→ Selected text:
State of the archive
Egbert Eich
eich at suse.de
Sun May 7 04:48:47 PDT 2006
Adam Jackson writes:
> On Saturday 29 April 2006 15:56, Daniel Stone wrote:
>
> > The response was that an X.Org machine would continue to serve
> > ftp.x.org, and that annarchy's archive would be mirrored if it was only
> > writable by a very small group ('xorg-release' was the strawman). I
> > don't believe that this is terribly useful: if you want to compromise
> > code, it's infinitely easier to insert innocuous-looking rogue code[0]
> > than to tarnish the archive.
>
> And with the minor additional kung-fu of:
>
> # find /srv/xorg.freedesktop.org/archive -type f -mmin +5 | xargs chattr +i
>
> then as long as no one's upload stalls for more than 5 minutes at a time, you
> get unrestricted uploads as long as you don't try to clobber an existing
> file.
Right.
Additionally we sign the files both with md5 and SHA1 hashes
wich are agained signed by the person doing the package
release.

→ Work to complete:
- 1) Could you quote the post on the state of the archive word for word, starting with "State of the" and going on through "tarnish the archive."?
- 2) How might the mailing-list post on the state of the archive go on? Write a continuation that picks up right after its final sentence.

→ Given information:

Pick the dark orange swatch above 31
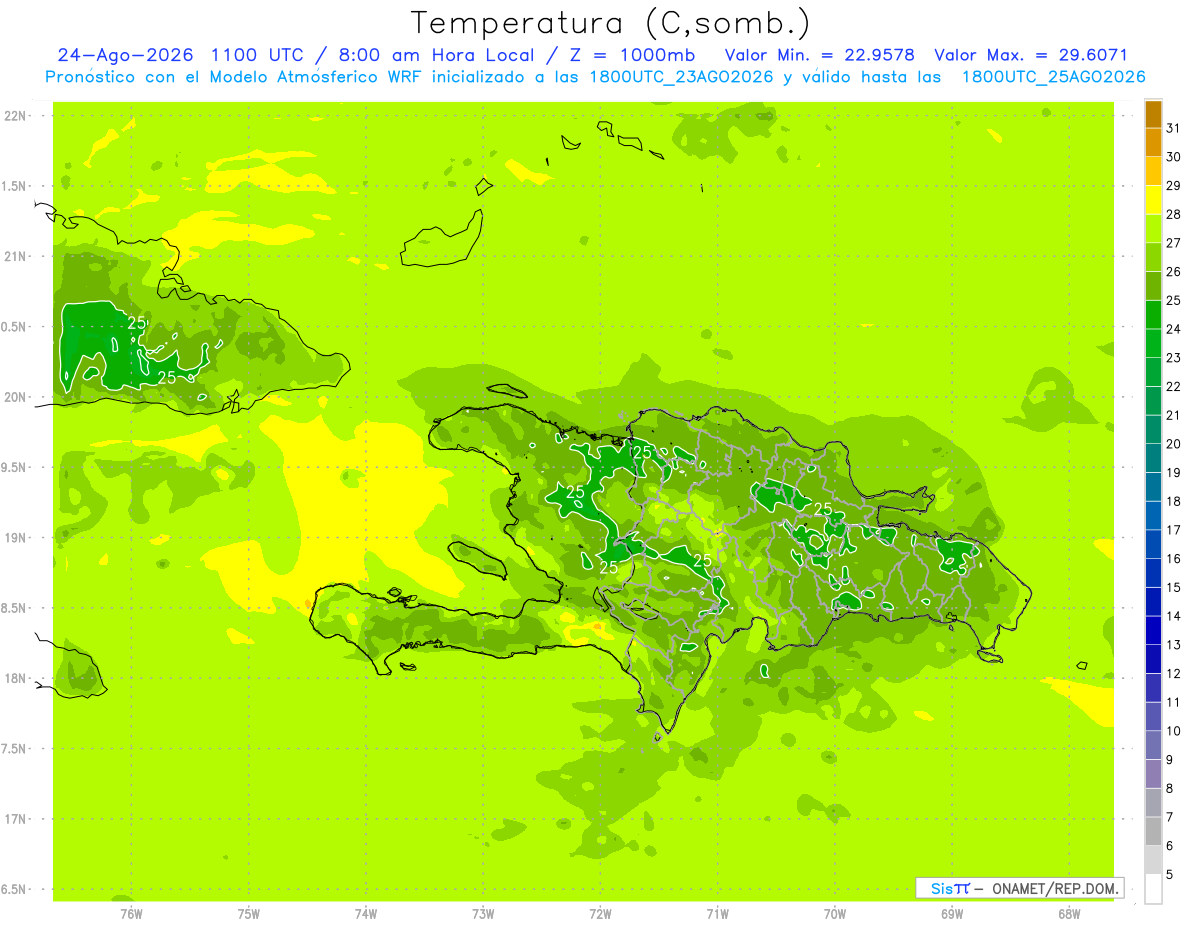The height and width of the screenshot is (927, 1200). point(1153,114)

→ Responses:
- 1)
State of the archive
Egbert Eich
eich at suse.de
Sun May 7 04:48:47 PDT 2006
Adam Jackson writes:
> On Saturday 29 April 2006 15:56, Daniel Stone wrote:
>
> > The response was that an X.Org machine would continue to serve
> > ftp.x.org, and that annarchy's archive would be mirrored if it was only
> > writable by a very small group ('xorg-release' was the strawman). I
> > don't believe that this is terribly useful: if you want to compromise
> > code, it's infinitely easier to insert innocuous-looking rogue code[0]
> > than to tarnish the archive.

- 2)
A compromise of the archives would not remain undetected for
long and one can make sure that any new package that's been
added originates from the person it claims to come from so
everyone can decide for himself wether to trust this person
or not.
>
> Group restrictions are completely bogus.
>
> > It's also a system I believe is thoroughly unnecessary: if we look to
> > GNOME and Debian as precedents of how to deal with modular development,
> > no such gateway is imposed. Ubuntu and Fedora have minor splits (the
> > designation of 'core' vs. 'non-core' developers), but given the scale of
> > the numbers involved, I don't think that's applicable. I have to
> > profess ignorance on how other projects work, bar KDE, which is
> > essentially a monolithic project in disguise.
>
> +1.
>
> > My proposal is simple: have an rsync job mirroring
> > xorg.freedesktop.org::xorg-archive to ftp.x.org. This would remove the
> > ugly dichotomy that exists between xorg.freedesktop.org and x.org in
> > terms of releases. (You can guess my thoughts on the website also, but
> > that's another matter entirely ...)
>
> I heartily endorse this event or product.
>
The reason why this discussion came up was that people wanted
a tighter security policy on the X.Org servers than what currently
exists on freedesktop. A silly idea considering that we currently
point to freedesktop as the upstream source.
Ch.
Egbert.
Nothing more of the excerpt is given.